Will the eggs get bigger each time she lays?


----------



## animalfamily (Nov 23, 2012)

Not to worry they will definitely get bigger. I remember the first egg I got I didn't even think it was a chicken egg, lol. It looked just like a little bird egg, but they got bigger pretty quickly. You're lucky to be getting eggs, my hens just stopped laying about 2 months ago. I can't bring myself to buy eggs at the store, so we've been going eggless around here. Can't wait to get more chicks. Once you've eaten those farm fresh eggs you will find I ain't lyin' !


----------



## emilieanne (Oct 15, 2012)

animalfamily said:


> Not to worry they will definitely get bigger. I remember the first egg I got I didn't even think it was a chicken egg, lol. It looked just like a little bird egg, but they got bigger pretty quickly. You're lucky to be getting eggs, my hens just stopped laying about 2 months ago. I can't bring myself to buy eggs at the store, so we've been going eggless around here. Can't wait to get more chicks. Once you've eaten those farm fresh eggs you will find I ain't lyin' !

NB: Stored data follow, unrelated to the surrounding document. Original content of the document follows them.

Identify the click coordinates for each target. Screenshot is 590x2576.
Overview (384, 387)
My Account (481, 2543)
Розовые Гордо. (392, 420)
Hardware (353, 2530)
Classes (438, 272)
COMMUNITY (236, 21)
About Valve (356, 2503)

Oh yeah!! Ain't my first time with chickens!! but, we bought them already laying and obviously I couldn't raise em myself. Lol and we get fresh eggs from my nana and papa then also my aunt and uncle but were on a waiting list! Lol  
I found a big one today!!  
And if your hens aren't layin, this is my papas solution: gotta get somethin out of everything, no eggs means meat! Lol 
One would lay under his tire and would not go inside her house at night so he got tired of chasing her and had some stew!..


----------



## WalshKidsGoats (Nov 27, 2012)

Yes, they will get bigger soon. We feed half laying mash and half chicken scratch along with all the scraps from the kitchen. It's so exciting when they start laying for the first time! 

Quality Nigerian Dwarf Goats
www.walshkidsgoats.com
Facebook Page: https://www.facebook.com/pages/Walsh-Kids-Nigerian-Dwarf-Goats/324321484319986


----------



## SillyCityGirl (Jan 7, 2013)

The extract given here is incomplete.